Basic Maths For Dummies Cheat Sheet (UK Edition) - dummies
Cheat Sheet

Basic Maths For Dummies Cheat Sheet (UK Edition)

Don’t let the thought of solving sums give you nightmares. This Cheat Sheet gives you some definitions and quick tips for improving your maths skills to make you feel more confident in no time.

Using the Table of Joy to Help with Maths Problems

With many sums, you can break them down into a grid to make it easier to work out the answer you need. Here are the steps for doing a sum using the Table of Joy:

  1. Draw a noughts-and-crosses grid. It needs to be big enough so you can write labels in the rows and columns.

  2. Label the rows and columns with the names of relevant information from the question.

  3. Fill in the numbers relevant to each row and column, with a question mark for the square representing the answer you want.

  4. Circle the number in the same column as the question mark and the number in the same row as the question mark. Write these numbers with a times sign between them. Then write a divide sign followed by the remaining number.

  5. Work out the answer to the sum!

Shapes, Space and Measures Vocabulary

Part of making maths easier to understand is explaining what the different terms mean. Here’s a jargon-busting guide to help you along with maths questions involving shapes, space and measures.

  • Acute angle: An angle smaller than a right-angle – so less than 90 degrees.

  • Angle: The sharpness of a corner, measured in degrees. If you turn all the way around to face the way you started, you move through 360 degrees.

  • Area: How much of something, such as paper, you need to cover a surface. You use different formulas to work out area for different shapes. You measure area in centimetres squared (cm2), or metres squared (m2) or any other unit of length squared.

  • Capacity: How much space there is inside a shape.

  • Circle: This is the only curved shape you really need to know about. The technical definition is ‘a shape with all of the points a fixed distance from the centre’, but you’ll recognise a circle when you see one.

  • Cube: The shape of a normal die. Each of a cube’s sides is a square, and all of the edges are the same length.

  • Cuboid: The shape of a shoebox. Each of its sides is a rectangle.

  • Distance: How far one thing is from another. You measure distance in units of length, such as centimetres, metres, feet or inches.

  • Length: How long an object is. You normally measure length in centimetres, metres, feet or inches.

  • Obtuse angle: An angle that’s more than 90 degrees but less than 180.

  • Perimeter: How far around a shape is – that is, if you walked all the way around a shape, how far you would travel. You measure perimeter in units of length, such as centimetres, metres, feet or inches. You find the answer by adding up the length of all of a shape’s sides.

  • Pyramid: The shape of . . . well, guess! It has a square on the bottom and four identical triangles around the side that come together and meet at the top.
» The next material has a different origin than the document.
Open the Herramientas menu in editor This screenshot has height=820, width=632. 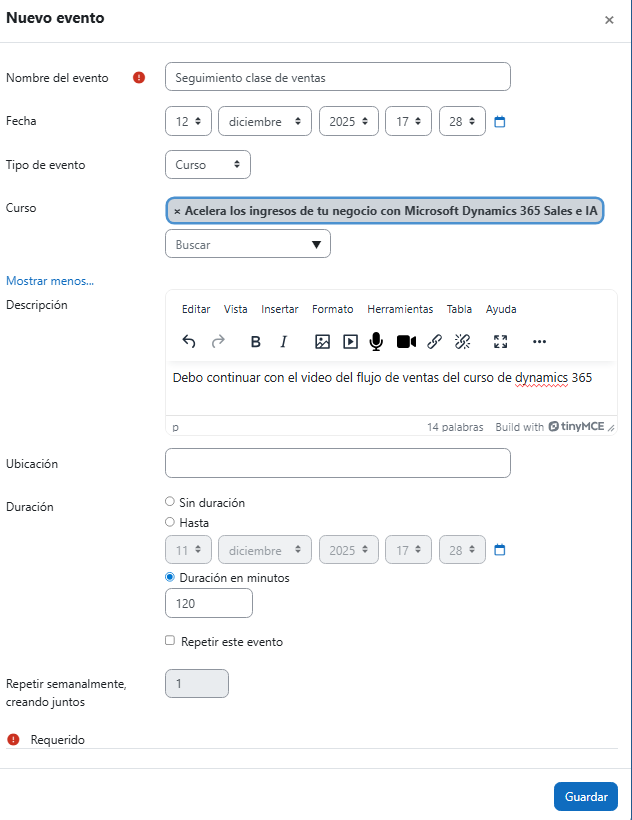click(400, 309)
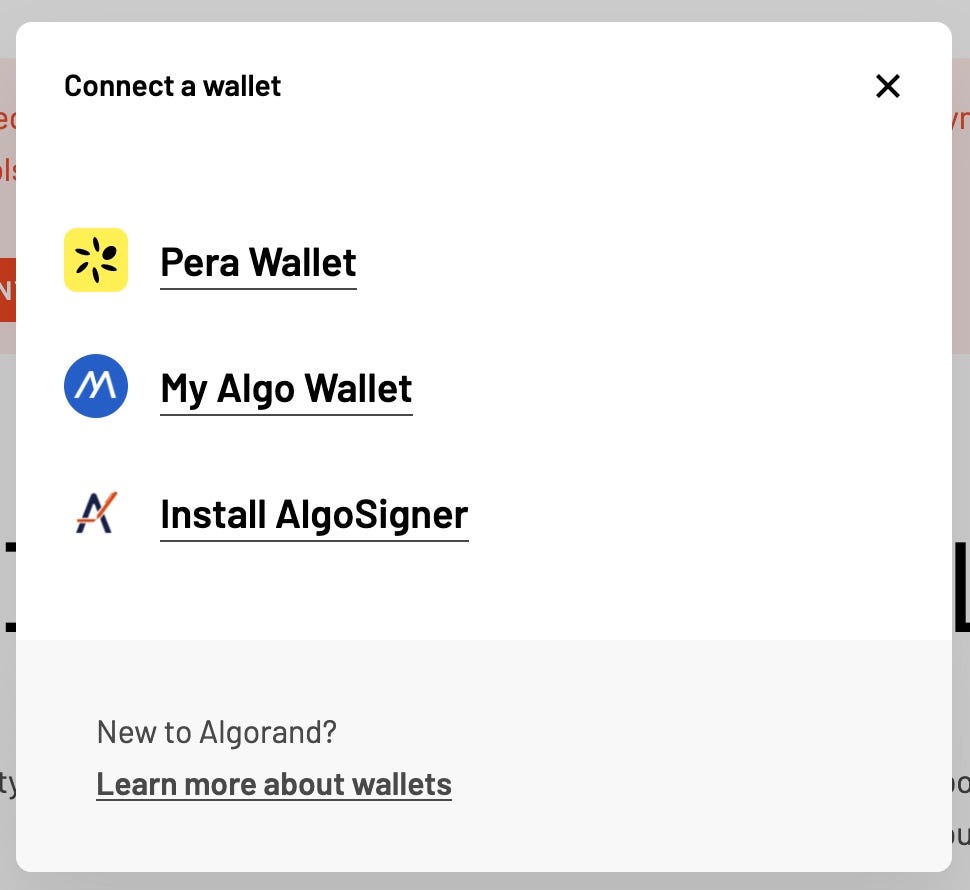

  • Rectangle: A shape with four straight sides at right-angles to each other. The sides aren’t necessarily all the same length, but sides opposite each other are always the same length.

  • Reflection: Turning a shape over.

  • Reflex angle: An angle bigger than 180 degrees.

  • Regular: A regular shape is one where all the sides are the same length and all the corners have the same angle.

  • Right-angle: A quarter-turn, or 90 degrees.

  • Rotation: Twisting a shape around its centre.

  • Sphere: The shape of a ball.

  • Square: A shape with four equal-length straight sides arranged at right-angles to each other. Again, you’ll probably recognise a square when you see one!

  • Symmetry: A symmetrical shape is one you can either fold precisely in half, or twist around its centre so you can’t tell which way up it is.

  • Temperature: How hot (or cold) something is, normally measured in degrees Celsius.

  • Tessellation: Putting identical shapes together to make a pattern, with no spaces between the shapes.

  • Triangle: Yes, you guessed it, a shape with three straight sides.

  • Volume: How much space a shape takes up in three dimensions (3D).

  • Weight: How heavy something is, normally measured in kilograms or grams.

Shedding Light on Graphs and Statistics Vocabulary

Don’t be scared or put off by intimidating terms to do with graphs and statistics. Following is a list of jargon that should shed some light on for you:

  • Bar chart: A graph that looks like a city skyline – the height of each bar tells you how many things it represents.

  • Line graph: Surprise! A graph with a line on it. How high the line is tells you what value the graph has at that point.

  • Mean: The number you get by adding up a list of numbers and dividing by how many numbers there are.

  • Median: The middle value in a list.

  • Mode: The most common number in a list.

  • Pictogram: A graph made of pictures. It works just like a bar chart.

  • Pie chart: A circular graph divided into slices. The angle in each slice tells you what proportion of the total it represents.

  • Range: The difference between the biggest and smallest number in a list.

  • Scatter graph: A graph made up of crosses all over the place – each cross represents an observation, and the numbers on the two axes give its value.

  • Tally chart: A table with short vertical lines grouped in sets of five (four lines with one line through them) to make them easier to count.